:: Document passage ::
In the contrary, in developing countries, the "legal" economy - the one that pays taxes and duties is weak. The number of legally run businesses is not sufficient for the states to garner taxes and duties for the national budget. Sixty percent of the economic output is provided by "gray" or underground economy that pay neither taxes nor duties.

In developing countries, national budget's revenues are generated at 90% by custom duties and taxes on imported goods or exported commodities. Most of the times, duties levied on imported goods represent up to 100% of the Cost Insurance and Freight (CIF) prices. Therefore, the acquisition of machinery or equipment are costly to set up businesses, which translates in high cost of production of manufactured goods.

In addition, in most African countries, the economy is either sluggish or stagnant experiencing growth rates in the 1% - 9% bracket - which is not sufficient for the take off. Therefore, the quantities of imported goods are not important to generating abundant taxes and duties to the national budget. Consequently, the state, in the developing world, is constantly on the verge of bankruptcy and cannot carry out vital infrastructures and even pay the salaries of civil servants.

In short, a vicious circle. Non performing legal economy and "buoyant" gray economy.

Nevertheless, it is true that "black" economy, which represents in some African countries up to 60% of the economic output - outside the rural sector - provides survival means to the majority of the populations. It also plays a strong "buffer" role to dampening social unrest's occurrences. In the contrary, the development of the underground economy is simply a national disaster as it develops criminality and reinforces corruption.
:::
:: Material provided ::
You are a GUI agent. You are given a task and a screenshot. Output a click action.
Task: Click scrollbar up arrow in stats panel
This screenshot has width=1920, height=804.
:::
[What this exercise asks]
• 1. In the passage on developing-country economies, what share of national budget revenues in developing countries comes from customs duties and taxes on imported goods or exported commodities?
• 2. Continue the passage on developing-country economies from its final sentence.

[Per-task answers]
• 1. 90%

• 2.
However, the existence of "black" economy, in spite of the crucial role it plays to cooling down the social atmosphere - exacerbated by the high level of poverty existing in African countries - represents a powerful hindrance to set up strong, healthy and high performing "legal" economies in African countries.

Yet, without a strong "legal" economy there is no way a poor country could build up riches at national level to uprooting poverty. Indeed, "black" and underground economies do not create riches for the entire nation. They only provide wealth to small groups of people at the disadvantage of the national budget.

The brief description that follows highlights some of the negative effects the "black" and underground economies have on the set up of a strong healthy economy in a sub-Saharan African country:

- First - The risk does exist for some SSA countries, which populations thrive in "black" economy (making their living "sucking the blood" of their neighbors endowed with natural resources) to loosing their independence and national identity. Nigeria's Police and Special Forces borders' crossing to Benin - that occurred several times in 2003 - standing as example.

- Second -
Fraudulent massive importation of all kinds of goods and commodities performed by black marketers and underground economy practitioners "suffocate" the rare entrepreneurship's initiatives occurring in African countries. "Legal" economy's operators cannot compete against the dumping selling prices of fraudulently imported goods. In addition, the government garners no taxes, rates and excises.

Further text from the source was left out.